[Records from a collection]
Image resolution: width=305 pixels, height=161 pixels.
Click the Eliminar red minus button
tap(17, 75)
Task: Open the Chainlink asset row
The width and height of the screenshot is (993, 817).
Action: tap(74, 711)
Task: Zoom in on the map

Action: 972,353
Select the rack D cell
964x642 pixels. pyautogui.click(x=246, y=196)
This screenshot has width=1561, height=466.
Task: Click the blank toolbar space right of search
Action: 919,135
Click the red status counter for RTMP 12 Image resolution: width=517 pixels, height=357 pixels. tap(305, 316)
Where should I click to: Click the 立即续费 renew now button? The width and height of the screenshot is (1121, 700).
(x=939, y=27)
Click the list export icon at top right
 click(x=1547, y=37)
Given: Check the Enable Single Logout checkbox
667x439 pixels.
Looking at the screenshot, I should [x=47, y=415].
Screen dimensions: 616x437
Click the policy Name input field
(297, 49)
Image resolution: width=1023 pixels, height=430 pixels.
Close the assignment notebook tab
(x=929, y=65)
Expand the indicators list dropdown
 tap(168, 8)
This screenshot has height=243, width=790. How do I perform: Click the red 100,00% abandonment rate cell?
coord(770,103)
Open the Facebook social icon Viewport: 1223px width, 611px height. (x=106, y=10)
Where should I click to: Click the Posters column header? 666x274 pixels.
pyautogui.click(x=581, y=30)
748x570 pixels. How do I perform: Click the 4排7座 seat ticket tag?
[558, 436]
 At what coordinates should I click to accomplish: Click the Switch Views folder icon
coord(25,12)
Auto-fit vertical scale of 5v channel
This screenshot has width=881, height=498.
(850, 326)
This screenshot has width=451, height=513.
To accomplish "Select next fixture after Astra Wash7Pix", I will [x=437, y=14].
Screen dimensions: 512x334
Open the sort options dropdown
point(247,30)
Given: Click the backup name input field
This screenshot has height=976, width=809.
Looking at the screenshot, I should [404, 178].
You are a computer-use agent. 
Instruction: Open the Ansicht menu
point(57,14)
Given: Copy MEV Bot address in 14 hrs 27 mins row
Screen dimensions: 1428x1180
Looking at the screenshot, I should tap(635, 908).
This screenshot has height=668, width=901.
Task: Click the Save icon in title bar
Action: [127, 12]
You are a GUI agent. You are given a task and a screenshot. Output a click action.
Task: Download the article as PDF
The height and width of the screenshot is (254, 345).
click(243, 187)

*PROBLEM TO WORK ON:*
Exactly as given, please retype all the entries.

*SOLUTION TO THIS EXERCISE:*
Image resolution: width=305 pixels, height=161 pixels.
Click the Eliminar red minus button
tap(17, 75)
Task: Open the Chainlink asset row
The width and height of the screenshot is (993, 817).
Action: tap(74, 711)
Task: Zoom in on the map

Action: 972,353
Select the rack D cell
964x642 pixels. pyautogui.click(x=246, y=196)
This screenshot has width=1561, height=466.
Task: Click the blank toolbar space right of search
Action: 919,135
Click the red status counter for RTMP 12 Image resolution: width=517 pixels, height=357 pixels. tap(305, 316)
Where should I click to: Click the 立即续费 renew now button? The width and height of the screenshot is (1121, 700).
(x=939, y=27)
Click the list export icon at top right
 click(x=1547, y=37)
Given: Check the Enable Single Logout checkbox
667x439 pixels.
Looking at the screenshot, I should [x=47, y=415].
Screen dimensions: 616x437
Click the policy Name input field
(297, 49)
Image resolution: width=1023 pixels, height=430 pixels.
Close the assignment notebook tab
(x=929, y=65)
Expand the indicators list dropdown
 tap(168, 8)
This screenshot has height=243, width=790. How do I perform: Click the red 100,00% abandonment rate cell?
coord(770,103)
Open the Facebook social icon Viewport: 1223px width, 611px height. (x=106, y=10)
Where should I click to: Click the Posters column header? 666x274 pixels.
pyautogui.click(x=581, y=30)
748x570 pixels. How do I perform: Click the 4排7座 seat ticket tag?
[558, 436]
 At what coordinates should I click to accomplish: Click the Switch Views folder icon
coord(25,12)
Auto-fit vertical scale of 5v channel
This screenshot has width=881, height=498.
(850, 326)
This screenshot has width=451, height=513.
To accomplish "Select next fixture after Astra Wash7Pix", I will [x=437, y=14].
Screen dimensions: 512x334
Open the sort options dropdown
point(247,30)
Given: Click the backup name input field
This screenshot has height=976, width=809.
Looking at the screenshot, I should [404, 178].
You are a computer-use agent. 
Instruction: Open the Ansicht menu
point(57,14)
Given: Copy MEV Bot address in 14 hrs 27 mins row
Screen dimensions: 1428x1180
Looking at the screenshot, I should tap(635, 908).
This screenshot has height=668, width=901.
Task: Click the Save icon in title bar
Action: [127, 12]
You are a GUI agent. You are given a task and a screenshot. Output a click action.
Task: Download the article as PDF
The height and width of the screenshot is (254, 345).
click(243, 187)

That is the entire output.